| Supplied records |
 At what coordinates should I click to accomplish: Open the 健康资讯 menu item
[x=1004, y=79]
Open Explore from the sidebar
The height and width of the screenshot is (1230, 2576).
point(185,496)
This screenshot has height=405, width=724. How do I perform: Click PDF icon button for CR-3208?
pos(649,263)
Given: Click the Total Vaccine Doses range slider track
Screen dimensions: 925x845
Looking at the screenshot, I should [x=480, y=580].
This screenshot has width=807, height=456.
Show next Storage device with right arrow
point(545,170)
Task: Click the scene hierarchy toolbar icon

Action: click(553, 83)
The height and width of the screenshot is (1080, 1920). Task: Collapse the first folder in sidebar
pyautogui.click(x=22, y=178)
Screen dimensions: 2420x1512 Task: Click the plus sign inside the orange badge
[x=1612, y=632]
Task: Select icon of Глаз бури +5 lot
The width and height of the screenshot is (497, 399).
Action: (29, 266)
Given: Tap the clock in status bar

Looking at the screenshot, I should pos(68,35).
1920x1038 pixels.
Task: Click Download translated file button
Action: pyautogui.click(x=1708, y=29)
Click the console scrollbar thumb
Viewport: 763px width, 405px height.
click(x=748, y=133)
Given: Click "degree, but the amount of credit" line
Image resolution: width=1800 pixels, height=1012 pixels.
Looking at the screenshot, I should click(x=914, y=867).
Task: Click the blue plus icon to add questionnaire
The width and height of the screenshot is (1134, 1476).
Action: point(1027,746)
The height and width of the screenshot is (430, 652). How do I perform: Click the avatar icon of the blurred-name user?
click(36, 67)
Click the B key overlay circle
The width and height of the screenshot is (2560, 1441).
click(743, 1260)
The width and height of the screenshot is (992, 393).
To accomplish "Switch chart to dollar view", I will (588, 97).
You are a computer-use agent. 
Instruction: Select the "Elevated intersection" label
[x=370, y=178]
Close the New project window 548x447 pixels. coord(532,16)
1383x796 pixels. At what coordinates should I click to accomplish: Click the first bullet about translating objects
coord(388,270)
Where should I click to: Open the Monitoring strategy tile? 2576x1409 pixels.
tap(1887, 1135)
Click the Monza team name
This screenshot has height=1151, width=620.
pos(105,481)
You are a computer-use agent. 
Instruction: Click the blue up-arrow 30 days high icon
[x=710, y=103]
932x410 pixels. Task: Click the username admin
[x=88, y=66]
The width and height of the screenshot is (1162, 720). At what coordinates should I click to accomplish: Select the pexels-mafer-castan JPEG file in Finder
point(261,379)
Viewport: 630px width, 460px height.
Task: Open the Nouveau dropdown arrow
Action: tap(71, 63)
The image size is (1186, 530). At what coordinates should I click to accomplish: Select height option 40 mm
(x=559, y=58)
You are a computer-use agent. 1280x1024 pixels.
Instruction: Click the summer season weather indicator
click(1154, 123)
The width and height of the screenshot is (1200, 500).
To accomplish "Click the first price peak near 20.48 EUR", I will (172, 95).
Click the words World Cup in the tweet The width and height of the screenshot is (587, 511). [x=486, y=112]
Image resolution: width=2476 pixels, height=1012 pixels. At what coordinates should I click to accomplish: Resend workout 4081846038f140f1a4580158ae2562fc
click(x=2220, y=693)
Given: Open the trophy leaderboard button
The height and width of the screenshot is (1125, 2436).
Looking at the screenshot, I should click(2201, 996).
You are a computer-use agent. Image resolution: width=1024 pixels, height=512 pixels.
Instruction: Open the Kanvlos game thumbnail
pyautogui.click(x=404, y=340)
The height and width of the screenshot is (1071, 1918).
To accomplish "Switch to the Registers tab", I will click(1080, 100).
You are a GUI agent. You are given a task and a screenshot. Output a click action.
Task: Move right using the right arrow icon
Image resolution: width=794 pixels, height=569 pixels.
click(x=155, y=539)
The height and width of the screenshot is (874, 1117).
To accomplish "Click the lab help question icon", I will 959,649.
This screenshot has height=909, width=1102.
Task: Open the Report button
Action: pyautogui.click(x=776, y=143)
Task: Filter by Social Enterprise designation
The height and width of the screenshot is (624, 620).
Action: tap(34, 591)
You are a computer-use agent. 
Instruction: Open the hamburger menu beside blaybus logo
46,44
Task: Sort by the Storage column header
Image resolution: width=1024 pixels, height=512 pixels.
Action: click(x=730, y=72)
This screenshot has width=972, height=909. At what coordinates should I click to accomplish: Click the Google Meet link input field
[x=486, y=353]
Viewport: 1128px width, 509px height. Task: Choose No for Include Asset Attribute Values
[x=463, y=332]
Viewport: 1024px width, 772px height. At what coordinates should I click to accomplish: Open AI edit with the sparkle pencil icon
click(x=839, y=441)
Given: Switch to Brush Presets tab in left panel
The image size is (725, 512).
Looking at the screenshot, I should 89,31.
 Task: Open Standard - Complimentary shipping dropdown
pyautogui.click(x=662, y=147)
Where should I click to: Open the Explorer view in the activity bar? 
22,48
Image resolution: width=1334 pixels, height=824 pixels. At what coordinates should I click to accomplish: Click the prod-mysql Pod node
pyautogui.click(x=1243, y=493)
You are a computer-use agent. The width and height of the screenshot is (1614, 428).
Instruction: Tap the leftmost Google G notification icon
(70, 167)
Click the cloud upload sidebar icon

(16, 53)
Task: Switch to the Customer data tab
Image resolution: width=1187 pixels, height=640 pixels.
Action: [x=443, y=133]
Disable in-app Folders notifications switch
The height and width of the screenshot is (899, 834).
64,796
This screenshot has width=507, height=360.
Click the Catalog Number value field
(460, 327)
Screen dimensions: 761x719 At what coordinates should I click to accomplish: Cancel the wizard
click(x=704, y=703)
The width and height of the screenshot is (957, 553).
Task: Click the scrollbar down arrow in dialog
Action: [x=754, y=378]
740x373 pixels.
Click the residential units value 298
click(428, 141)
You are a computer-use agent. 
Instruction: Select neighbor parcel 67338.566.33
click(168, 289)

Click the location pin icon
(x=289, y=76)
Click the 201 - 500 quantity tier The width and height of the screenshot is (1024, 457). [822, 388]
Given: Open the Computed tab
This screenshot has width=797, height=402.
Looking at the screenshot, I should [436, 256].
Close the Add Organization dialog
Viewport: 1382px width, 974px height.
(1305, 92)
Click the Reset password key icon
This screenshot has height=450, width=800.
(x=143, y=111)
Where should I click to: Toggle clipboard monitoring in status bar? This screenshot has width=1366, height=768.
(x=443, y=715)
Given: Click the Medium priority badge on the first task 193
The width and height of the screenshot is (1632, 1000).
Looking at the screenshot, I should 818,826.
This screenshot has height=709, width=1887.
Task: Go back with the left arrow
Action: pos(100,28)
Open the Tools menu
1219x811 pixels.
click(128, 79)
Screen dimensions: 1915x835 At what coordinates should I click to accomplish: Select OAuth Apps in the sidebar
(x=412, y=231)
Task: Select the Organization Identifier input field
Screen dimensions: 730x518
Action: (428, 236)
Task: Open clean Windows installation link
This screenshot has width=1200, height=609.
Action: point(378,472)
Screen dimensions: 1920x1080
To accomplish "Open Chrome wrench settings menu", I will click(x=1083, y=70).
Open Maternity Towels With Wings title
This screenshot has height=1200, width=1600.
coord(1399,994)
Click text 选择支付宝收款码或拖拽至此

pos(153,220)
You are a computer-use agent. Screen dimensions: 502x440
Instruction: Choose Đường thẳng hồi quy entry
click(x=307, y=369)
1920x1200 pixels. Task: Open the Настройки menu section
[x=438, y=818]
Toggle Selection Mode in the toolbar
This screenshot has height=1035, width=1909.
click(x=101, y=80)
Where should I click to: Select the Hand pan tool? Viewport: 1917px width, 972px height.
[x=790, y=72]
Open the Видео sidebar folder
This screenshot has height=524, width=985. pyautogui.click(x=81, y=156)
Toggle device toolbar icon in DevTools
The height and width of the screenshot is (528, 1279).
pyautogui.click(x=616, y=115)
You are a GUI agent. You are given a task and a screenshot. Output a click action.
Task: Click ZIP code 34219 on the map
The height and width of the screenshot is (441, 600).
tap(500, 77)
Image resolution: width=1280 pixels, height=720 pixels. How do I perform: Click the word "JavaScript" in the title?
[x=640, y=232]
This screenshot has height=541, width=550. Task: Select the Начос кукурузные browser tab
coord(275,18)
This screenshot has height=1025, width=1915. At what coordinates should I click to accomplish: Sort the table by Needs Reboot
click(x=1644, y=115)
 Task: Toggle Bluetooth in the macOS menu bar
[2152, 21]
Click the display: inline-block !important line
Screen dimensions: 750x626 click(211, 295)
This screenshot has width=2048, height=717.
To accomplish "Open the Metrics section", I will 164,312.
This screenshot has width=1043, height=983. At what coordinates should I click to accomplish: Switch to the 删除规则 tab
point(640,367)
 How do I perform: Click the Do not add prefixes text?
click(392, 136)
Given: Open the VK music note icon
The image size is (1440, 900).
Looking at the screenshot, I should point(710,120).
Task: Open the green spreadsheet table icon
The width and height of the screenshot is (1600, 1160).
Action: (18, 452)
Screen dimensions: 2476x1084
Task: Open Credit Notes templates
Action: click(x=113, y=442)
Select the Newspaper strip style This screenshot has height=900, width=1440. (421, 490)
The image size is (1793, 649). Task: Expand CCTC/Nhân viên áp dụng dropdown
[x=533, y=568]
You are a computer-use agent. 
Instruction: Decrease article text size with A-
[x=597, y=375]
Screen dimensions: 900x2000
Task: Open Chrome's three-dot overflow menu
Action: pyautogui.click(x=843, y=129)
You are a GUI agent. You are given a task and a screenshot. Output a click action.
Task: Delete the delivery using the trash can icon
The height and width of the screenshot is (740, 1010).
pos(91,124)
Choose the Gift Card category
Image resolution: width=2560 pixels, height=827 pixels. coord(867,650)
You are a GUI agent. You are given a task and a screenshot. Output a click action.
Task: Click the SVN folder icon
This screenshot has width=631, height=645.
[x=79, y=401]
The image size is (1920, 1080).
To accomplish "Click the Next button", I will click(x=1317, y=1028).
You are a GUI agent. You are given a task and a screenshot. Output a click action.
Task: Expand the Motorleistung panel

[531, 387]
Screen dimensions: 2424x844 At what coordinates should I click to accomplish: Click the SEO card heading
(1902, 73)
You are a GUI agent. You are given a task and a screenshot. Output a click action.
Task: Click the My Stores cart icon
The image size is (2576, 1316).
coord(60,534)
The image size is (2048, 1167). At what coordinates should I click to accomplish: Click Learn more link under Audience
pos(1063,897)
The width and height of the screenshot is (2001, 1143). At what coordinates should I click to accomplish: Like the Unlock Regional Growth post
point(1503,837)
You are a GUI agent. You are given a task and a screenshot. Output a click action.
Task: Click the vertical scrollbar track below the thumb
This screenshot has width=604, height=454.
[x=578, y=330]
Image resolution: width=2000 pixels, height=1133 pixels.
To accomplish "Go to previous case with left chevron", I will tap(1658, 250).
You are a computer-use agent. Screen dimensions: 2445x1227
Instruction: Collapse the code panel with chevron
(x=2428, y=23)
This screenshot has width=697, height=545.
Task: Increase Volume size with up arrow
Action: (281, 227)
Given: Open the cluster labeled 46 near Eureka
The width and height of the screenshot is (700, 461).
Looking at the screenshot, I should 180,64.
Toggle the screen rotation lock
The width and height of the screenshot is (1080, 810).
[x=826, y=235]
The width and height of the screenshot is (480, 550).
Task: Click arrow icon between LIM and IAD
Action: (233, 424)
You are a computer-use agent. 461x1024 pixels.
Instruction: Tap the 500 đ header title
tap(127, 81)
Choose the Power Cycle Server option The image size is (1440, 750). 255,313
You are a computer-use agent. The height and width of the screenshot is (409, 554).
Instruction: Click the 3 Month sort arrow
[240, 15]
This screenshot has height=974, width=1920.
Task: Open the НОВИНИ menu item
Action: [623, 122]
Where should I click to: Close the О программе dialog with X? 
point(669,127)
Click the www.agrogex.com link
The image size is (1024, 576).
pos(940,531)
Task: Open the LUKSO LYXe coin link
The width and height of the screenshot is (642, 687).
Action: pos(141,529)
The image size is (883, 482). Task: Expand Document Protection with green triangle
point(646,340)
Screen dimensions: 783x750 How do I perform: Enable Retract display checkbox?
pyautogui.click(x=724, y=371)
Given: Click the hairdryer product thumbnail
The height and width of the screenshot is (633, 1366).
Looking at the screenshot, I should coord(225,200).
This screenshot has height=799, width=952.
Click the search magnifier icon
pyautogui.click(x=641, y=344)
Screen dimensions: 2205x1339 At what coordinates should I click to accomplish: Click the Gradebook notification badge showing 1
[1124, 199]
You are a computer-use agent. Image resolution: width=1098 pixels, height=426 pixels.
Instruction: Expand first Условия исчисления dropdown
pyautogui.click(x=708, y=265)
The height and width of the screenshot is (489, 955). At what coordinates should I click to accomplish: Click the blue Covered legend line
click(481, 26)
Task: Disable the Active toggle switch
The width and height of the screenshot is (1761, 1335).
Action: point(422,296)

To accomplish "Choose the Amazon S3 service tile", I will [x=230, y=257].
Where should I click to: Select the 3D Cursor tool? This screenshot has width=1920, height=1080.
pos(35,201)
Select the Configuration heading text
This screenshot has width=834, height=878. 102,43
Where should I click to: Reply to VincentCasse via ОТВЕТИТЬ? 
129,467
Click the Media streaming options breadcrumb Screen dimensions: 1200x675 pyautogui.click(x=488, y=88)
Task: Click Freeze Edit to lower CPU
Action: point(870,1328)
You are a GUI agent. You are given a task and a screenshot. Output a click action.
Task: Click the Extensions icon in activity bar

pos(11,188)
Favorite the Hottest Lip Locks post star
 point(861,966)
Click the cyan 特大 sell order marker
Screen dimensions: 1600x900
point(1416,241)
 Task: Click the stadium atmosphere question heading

| Your goal |
Print the listing lines verbatim, beginning at the line that contains "Screen dimensions: 2420x1512" and stopping after the line that contains "Action: point(1027,746)", both included.

| Output for this exercise |
Screen dimensions: 2420x1512 Task: Click the plus sign inside the orange badge
[x=1612, y=632]
Task: Select icon of Глаз бури +5 lot
The width and height of the screenshot is (497, 399).
Action: (29, 266)
Given: Tap the clock in status bar

Looking at the screenshot, I should pos(68,35).
1920x1038 pixels.
Task: Click Download translated file button
Action: pyautogui.click(x=1708, y=29)
Click the console scrollbar thumb
Viewport: 763px width, 405px height.
click(x=748, y=133)
Given: Click "degree, but the amount of credit" line
Image resolution: width=1800 pixels, height=1012 pixels.
Looking at the screenshot, I should click(x=914, y=867).
Task: Click the blue plus icon to add questionnaire
The width and height of the screenshot is (1134, 1476).
Action: point(1027,746)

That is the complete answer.